Discovery then enjoyed a nominal undocking, completing a one and a half lap flyaround of the ISS, prior to separation burns that increased the distance between the two spacecraft.

“Orbiter performed the maneuver to the undocking attitude using VRCS (Vernier Reaction Control System) control. It was nominal,” noted an expansive Mission Evaluation Room (MER) report (L2). “After physical separation, the Orbiter DAP (Digital Auto Pilot) commanded 4 +pitch firings to stop the pitch rate from the spring pushoff. Single -X translation and +X translation pulses were commanded by the crew during this period.

“There was no issue with these firings. They are allowed within the procedures and are covered by the separation database used for pre-flight analysis.

“Orbit IGN&C performance was nominal on FD13. The Orbiter took attitude control with DAP A12/AUTO/VRCS at GMT 107/11:33:23 and the maneuver to undock was initiated at GMT 107/11:35:11. The maneuver took approximately 33 minutes and DAP B12 was selected at GMT 107/12:08:20.

“The DAP was moded to FREE at GMT 107/12:19:56 to power up the Primary Reaction Jet Drivers (PRJDs). The DAP was moded back to AUTO at 107/12:21:18. The DAP was moded to FREE at GMT 107/12:49:26 for the undocking. Rate errors at FREE drift were -0.001 deg/s Roll, +0.008 deg/s Pitch, and +0.0008 deg/s Yaw.

“Physical separation occurred at GMT 107/12:52:21. The flyaround began at GMT 107/13:20:32 and was completed at 107/14:13:20.”

The Rendezvous and Proximity Operations Program (RPOP) also reported a nominal undocking via the MER summary report.

“The RPOP team supported STS-131 rendezvous tool checkout procedure and undocking and separation flight phase on FD13 from the Mission Evaluation Room (MER) in Mission Control Center (MCC). The tool checkout was performed soon after hatch closure.”

“Ground monitoring software indicated the Trajectory Control Sensor (TCS) was performing nominally and the crew reported tool checkout was successful. Undocking and separation was performed about two hours after hatch closure. Based on ground data and crew call-downs, RPOP performed as expected. TCS also appeared to perform nominally based on ground data.”

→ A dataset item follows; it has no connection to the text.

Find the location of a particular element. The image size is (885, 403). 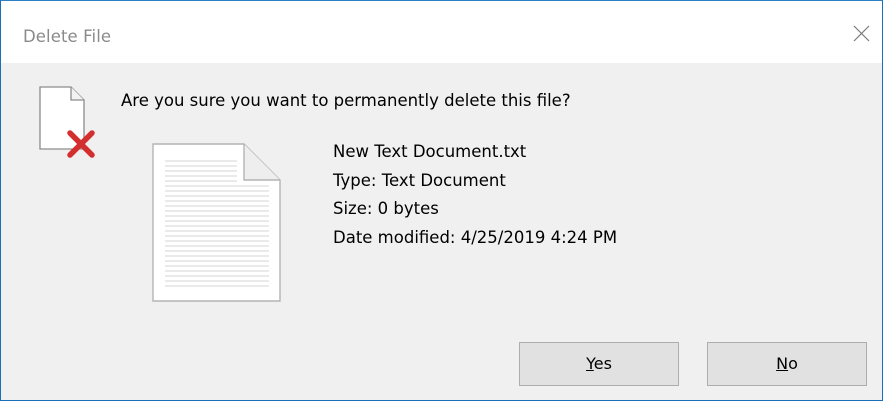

“Flyaround was nominal. It began just outside the CG-CG range of 400 ft. A CG-CG range > 600 ft was reached prior to -RBAR crossing. Loads on US PV arrays were very low, due to the lack of Y firings,” added ISS structures. “Peak loads on any ISS hardware occurred on the Progress PV arrays for the vehicle on the DC1 nadir. The interaction equation results for these arrays were approximately 21 percent of the limit load constraint.”

Flight Day 14 Checkouts:

As scheduled, Discovery’s crew checked out the orbiter’s Flight Control Surfaces (FCS) and Reaction Control Systems (RCS), while completing the Group C powerdown to conserve cyros in her Fuel Cells and cabin stows ahead of entry.

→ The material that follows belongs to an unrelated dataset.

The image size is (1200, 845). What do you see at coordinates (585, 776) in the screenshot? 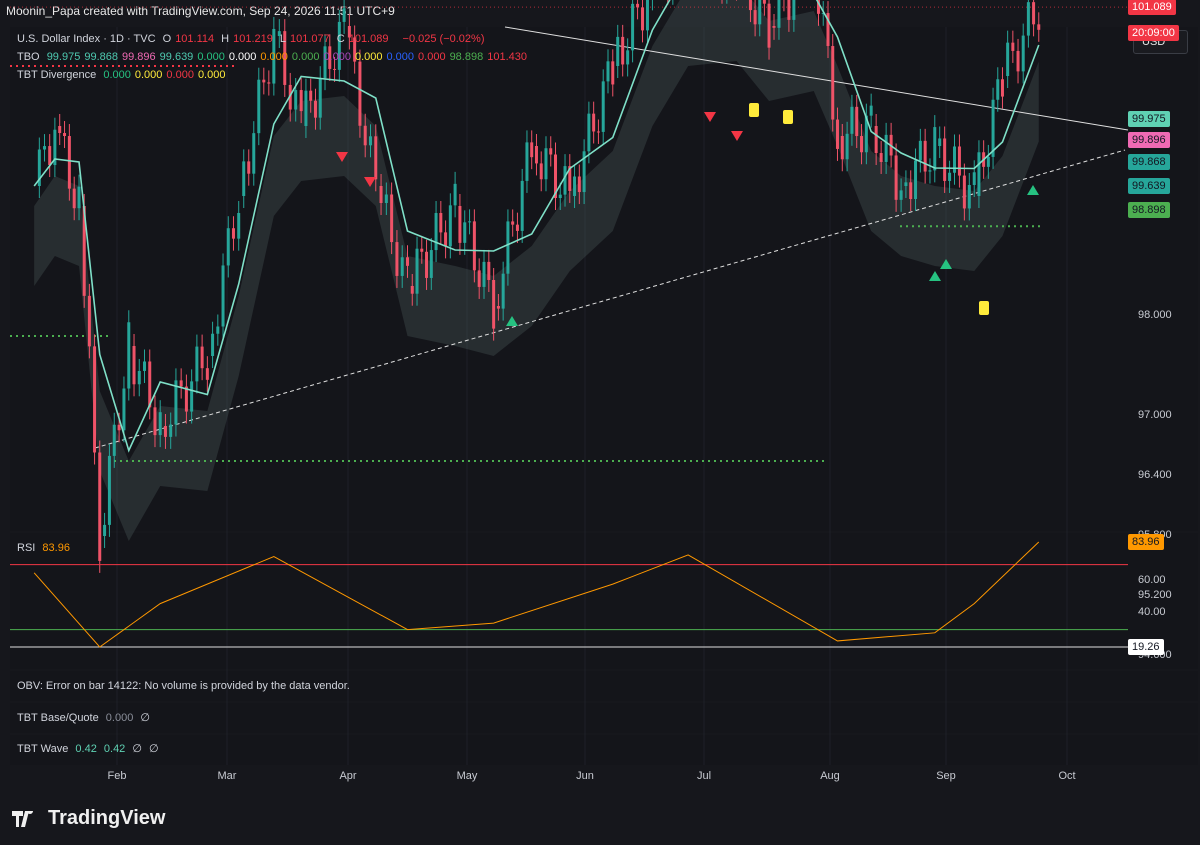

Auxiliary Power Unit 1 (APU 1) was powered up to supply life to the hydraulic systems that will allow Discovery to transition from her spacecraft phase into that more accustomed to an aircraft, the checkouts were nominal.

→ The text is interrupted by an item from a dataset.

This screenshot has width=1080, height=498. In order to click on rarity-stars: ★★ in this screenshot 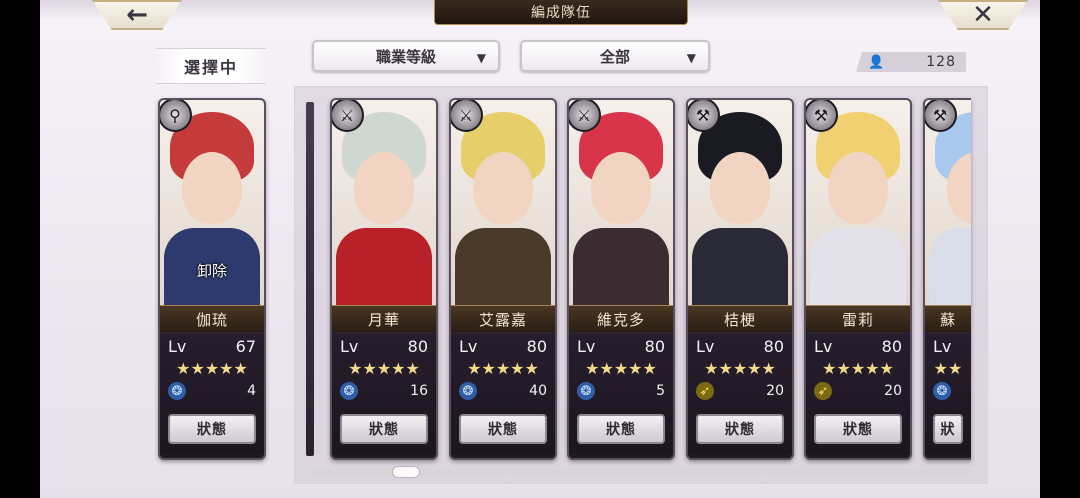, I will do `click(948, 368)`.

All of 38 primary thrusters were pulsed, twice, to check they were also in good working order ahead of their use for Discovery’s dive back towards Earth. Again, no problems were reported.

Thanks to a post undocking water dump, Discovery’s life support systems are all in a nominal condition. The orbiter has plenty of water in stock and – unlike STS-129 – has no problems with her Waste Water System, which blocked during the final part of Atlantis’ mission.

“All Life Support Subsystems are working nominally. Life Support console working no issues,” added MER status. “Total GN2 = 232.0 lbm Total Water = 594.5 lbm Total Waste Water = 15.1 percent (28.2 lbm).”